• **Task**: When you reach the line containing "Screen dimensions: 798x602" in the data below, begin returning lines exactly as written, and stop once the line containing "Given: Add a new page with plus button" has been returned.

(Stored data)

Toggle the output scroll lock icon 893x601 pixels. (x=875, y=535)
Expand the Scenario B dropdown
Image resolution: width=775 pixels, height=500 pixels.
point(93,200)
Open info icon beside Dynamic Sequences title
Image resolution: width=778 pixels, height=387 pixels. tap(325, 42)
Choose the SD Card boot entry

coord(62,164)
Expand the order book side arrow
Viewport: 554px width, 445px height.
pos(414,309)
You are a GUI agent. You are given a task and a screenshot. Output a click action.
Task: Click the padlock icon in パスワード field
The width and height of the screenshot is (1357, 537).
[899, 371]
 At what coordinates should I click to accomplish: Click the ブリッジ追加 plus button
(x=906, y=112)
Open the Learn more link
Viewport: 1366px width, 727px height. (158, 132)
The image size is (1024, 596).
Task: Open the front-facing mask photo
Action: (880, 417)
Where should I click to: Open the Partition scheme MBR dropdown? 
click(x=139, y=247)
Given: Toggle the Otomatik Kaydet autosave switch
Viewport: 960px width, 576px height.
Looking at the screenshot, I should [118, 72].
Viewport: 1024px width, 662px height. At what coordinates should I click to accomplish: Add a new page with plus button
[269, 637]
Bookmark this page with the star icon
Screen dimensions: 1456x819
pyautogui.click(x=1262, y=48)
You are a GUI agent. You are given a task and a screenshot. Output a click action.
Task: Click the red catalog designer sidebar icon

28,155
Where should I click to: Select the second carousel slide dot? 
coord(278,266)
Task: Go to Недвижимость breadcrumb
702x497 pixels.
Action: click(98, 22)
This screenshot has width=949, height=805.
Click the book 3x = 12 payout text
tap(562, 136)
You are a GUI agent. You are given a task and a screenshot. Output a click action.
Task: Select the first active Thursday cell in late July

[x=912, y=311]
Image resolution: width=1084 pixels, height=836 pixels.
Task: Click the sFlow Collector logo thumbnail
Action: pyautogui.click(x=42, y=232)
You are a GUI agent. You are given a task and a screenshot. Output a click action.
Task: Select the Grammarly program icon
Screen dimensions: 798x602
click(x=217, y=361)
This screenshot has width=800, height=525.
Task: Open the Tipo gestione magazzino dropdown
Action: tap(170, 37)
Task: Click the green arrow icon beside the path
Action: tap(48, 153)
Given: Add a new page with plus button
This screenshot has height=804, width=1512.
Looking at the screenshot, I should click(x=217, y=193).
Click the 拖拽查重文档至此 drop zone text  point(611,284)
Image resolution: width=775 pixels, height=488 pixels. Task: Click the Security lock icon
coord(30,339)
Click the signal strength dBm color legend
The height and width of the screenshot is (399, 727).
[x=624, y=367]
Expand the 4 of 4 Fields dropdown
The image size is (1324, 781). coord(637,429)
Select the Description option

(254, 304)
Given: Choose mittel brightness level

• **Solution**:
Screen dimensions: 798x602
click(x=217, y=361)
This screenshot has width=800, height=525.
Task: Open the Tipo gestione magazzino dropdown
Action: tap(170, 37)
Task: Click the green arrow icon beside the path
Action: tap(48, 153)
Given: Add a new page with plus button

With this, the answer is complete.